A Colonial Law Even Allows Centre To Monitor Messaging

by Darshit Singh 1 year ago Views 3229

A Colonial Law Even Allows Centre To Monitor Messa
A Parliamentary Standing Committee is deliberating on issues surrounding the WhatsApp-Pegasus snooping scandal.

Interestingly, the MoS for Home Affairs G. Kishan Reddy, in a reply to a question in Lok Sabha, raised by former Telecom Minister Dayanidhi Maran on WhatsApp monitoring, cited the ‘Telegraph Act of 1885’ and the ‘Information Technology Act of 2000’ and said that the Indian government has full autonomy overall digital communications within the country.


‘The Telegraph Act’ passed by the British in 1885 still allows current lawmakers in Delhi with broad powers to monitor, intercept and decrypt digital communications.

(The Indian Telegraph Act, 1885 is the enabling legislation in India that governs the use of wired and wireless telegraphy, telephones, teletype, radio communications, and digital data communications. It gives the Government of India exclusive jurisdiction and privileges for establishing, maintaining, operating, licensing and oversight of all forms of wired and wireless communications within Indian territory)

“The [Acts] empower the Central Government or a State Government to intercept, monitor or decrypt or cause to be intercepted or monitored or decrypted, any information generated, transmitted, received or stored in any computer resource in the interest of the sovereignty or integrity of India, security of the State, friendly relations with foreign states or public order or for preventing incitement to the commission of any cognizable offence relating to above or for investigation of any offence,” Reddy said in a written response to the question.

The question was raised by Maran after 19 activists, journalists, politicians and privacy advocates in India revealed earlier this month that their communications over WhatsApp may have been compromised.

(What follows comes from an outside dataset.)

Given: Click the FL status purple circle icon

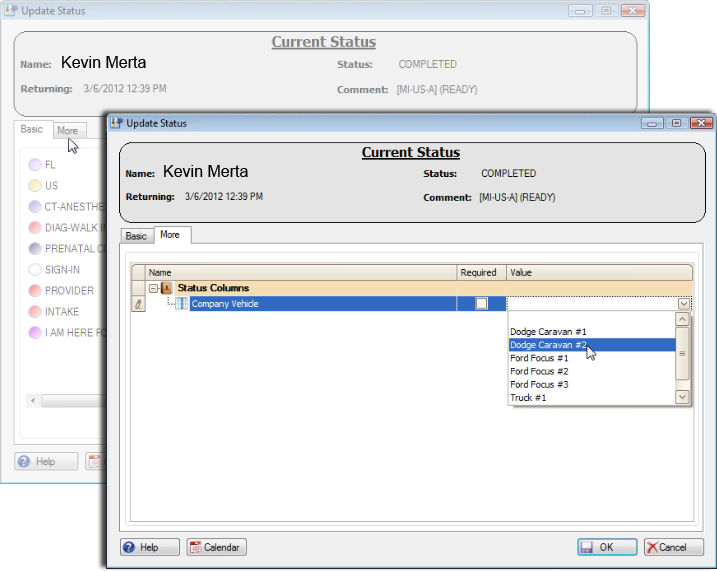Looking at the screenshot, I should pos(35,164).
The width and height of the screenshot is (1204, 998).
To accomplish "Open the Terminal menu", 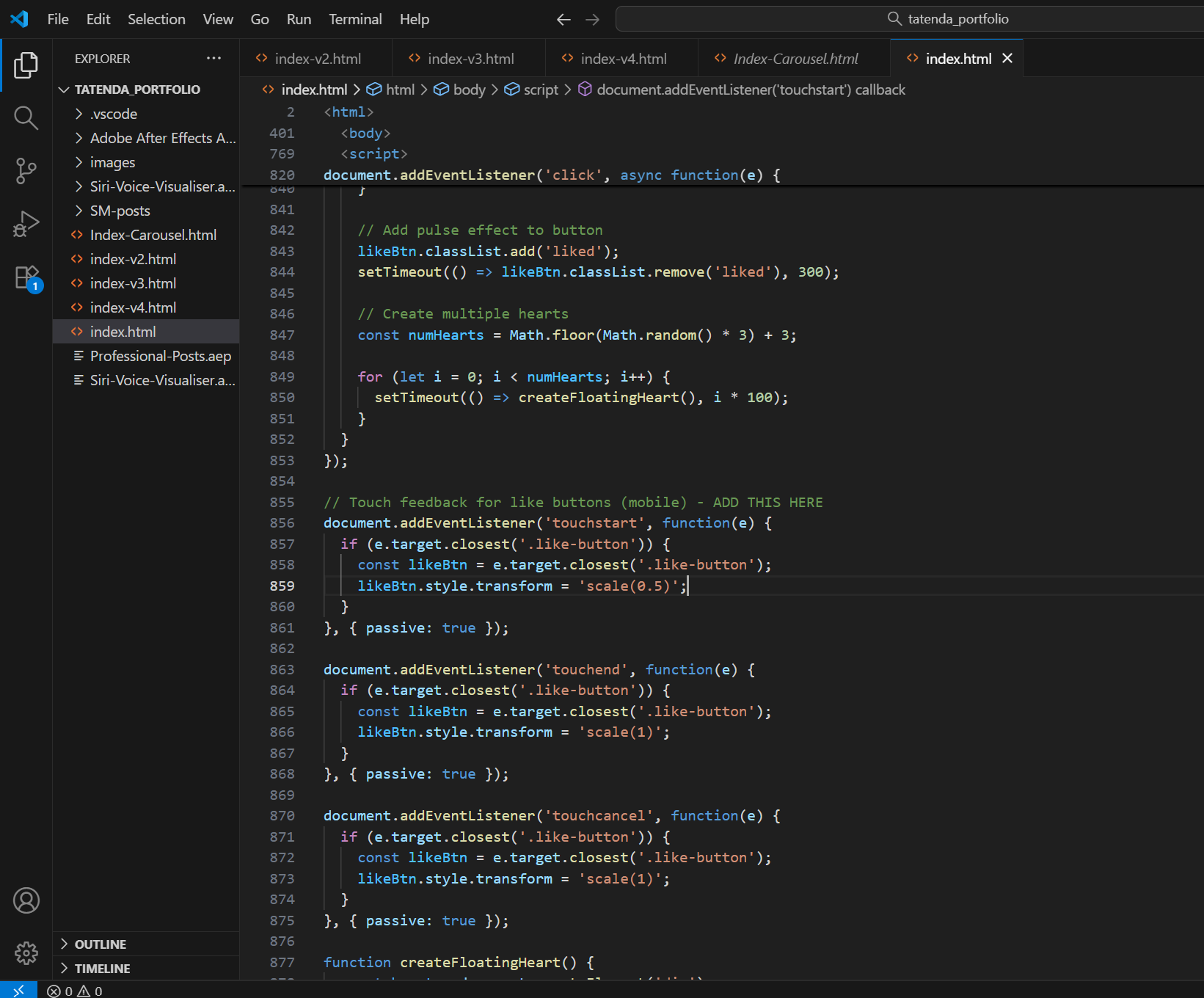I will coord(355,20).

On November 20, Asaduddin Owaisi, the MP from the All India Majlis-E-Ittehadul Muslimeen (AIMIM), asked in the Lok Sabha, among other things, "whether the Government has taken cognizance of the reports of alleged use and purchase of the Pegasus spyware by Government agencies"

On November 21, Information Technology Minister Ravi Shankar Prasad responded with "Some statements have appeared, based on reports in media, regarding this. These attempts to malign the Government of India for the reported breach are completely misleading. The Government is committed to protect the fundamental rights of citizens, including the right to privacy." 

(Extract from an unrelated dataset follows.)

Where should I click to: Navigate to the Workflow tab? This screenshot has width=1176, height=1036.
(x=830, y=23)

Last month, WhatsApp filed a lawsuit against Israel’s NSO Group accusing the spying firm of targeting roughly 1,400 account holders by infecting devices with spyware. The NSO Group in its defence said that Pegasus has been sold only to government agencies. 

Earlier this year in May, the government announced setting up of a Centralised Monitoring System (CMS) to automate the process of lawful interception and monitoring of phones and internet. 

India ranks behind only Russia and China when it comes to surveilling citizens, said a report published last month by UK-based research firm Comparitech.